Wykupienie dostępu pozwoli Ci czytać artykuły wysokiej jakości i wspierać niezależne dziennikarstwo w wymagających dla wydawców czasach. Rośnij z nami! Pełna oferta →
Nie wiem tego na pewno, ale myślę, że mieszczuchom kochającym przyrodę śni się ten sam sen. Tylko oni, lornetka i przyroda. Poranny marsz przez budzący się las. Rezolutny strzyżyk przemykający wśród zielonych mchów. Harmider ptasich głosów, z wszechobecną piosenką zięby. „Czekaj, czekaj, coś zrobiła, a widzisz” – tłumaczy na ludzki niezastąpiony Sokołowski.
Ze snu na chwilę wyrywa wycie karetki. I znowu śni się mroźny poranek i podnoszące się nad rzeką mgły. Odległe nawoływanie żurawi. Polujący w trawie lis i pasące się spokojnie sarny. Znowu przebudzenie, tym razem z niejasnego niepokoju. O rodziców, o pracę, o to, co będzie za pół roku. Chwila wsłuchiwania się w bicie własnego serca i kolejny sen. Pole pulsujące elektryczną paplaniną skowronka i ta chwila, kiedy na białych prześcieradłach chmur zjawiają się krzyżyki wędrujących ptaków drapieżnych.

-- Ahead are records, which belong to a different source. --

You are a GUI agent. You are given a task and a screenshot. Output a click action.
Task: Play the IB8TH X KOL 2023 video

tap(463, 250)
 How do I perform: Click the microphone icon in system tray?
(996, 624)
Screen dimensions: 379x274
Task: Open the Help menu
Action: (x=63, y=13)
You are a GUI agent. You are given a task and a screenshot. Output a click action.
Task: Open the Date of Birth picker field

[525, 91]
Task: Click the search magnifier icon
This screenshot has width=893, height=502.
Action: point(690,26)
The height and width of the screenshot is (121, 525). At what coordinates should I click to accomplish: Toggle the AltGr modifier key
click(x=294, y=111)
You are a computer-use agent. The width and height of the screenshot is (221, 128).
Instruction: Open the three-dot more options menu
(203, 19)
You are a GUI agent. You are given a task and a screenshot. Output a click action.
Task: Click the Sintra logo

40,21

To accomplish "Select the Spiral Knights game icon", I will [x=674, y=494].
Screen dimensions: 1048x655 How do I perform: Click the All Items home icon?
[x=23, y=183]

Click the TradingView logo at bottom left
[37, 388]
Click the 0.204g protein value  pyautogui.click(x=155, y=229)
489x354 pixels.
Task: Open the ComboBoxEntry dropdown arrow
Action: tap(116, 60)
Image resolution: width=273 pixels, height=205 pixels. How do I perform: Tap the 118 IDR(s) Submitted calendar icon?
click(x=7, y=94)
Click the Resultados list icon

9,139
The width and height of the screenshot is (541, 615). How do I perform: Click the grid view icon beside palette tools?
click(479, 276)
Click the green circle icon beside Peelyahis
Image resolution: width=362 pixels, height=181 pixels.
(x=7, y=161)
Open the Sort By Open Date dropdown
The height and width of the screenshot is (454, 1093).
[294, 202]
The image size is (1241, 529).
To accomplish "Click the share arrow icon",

NA POCZĄTKU KWIETNIA, jak co roku, miałem jechać do Holandii. Trasa prowadzi przez niemiecką wyspę Helgoland i jej wysokie, zapierające dech klify. Jedyne czerwone klify na Morzu Północnym. W 1850 r. ten modny wówczas kurort odwiedził Ignacy Prądzyński, generał powstania listopadowego. Człowiek wielu talentów. Zdolny dowódca, zdolny inżynier i nie mniej zdolny literat. Autor „Pamiętników”, w których bardzo przekonująco stworzył własną legendę: przenikliwego stratega i człowieka, który umiał wygrać powstanie listopadowe. Na Helgolandzie generał Ignacy Prądzyński zakończył życie, tonąc w czasie leczniczej kąpieli. Kurort nie przysłużył się jego zdrowiu.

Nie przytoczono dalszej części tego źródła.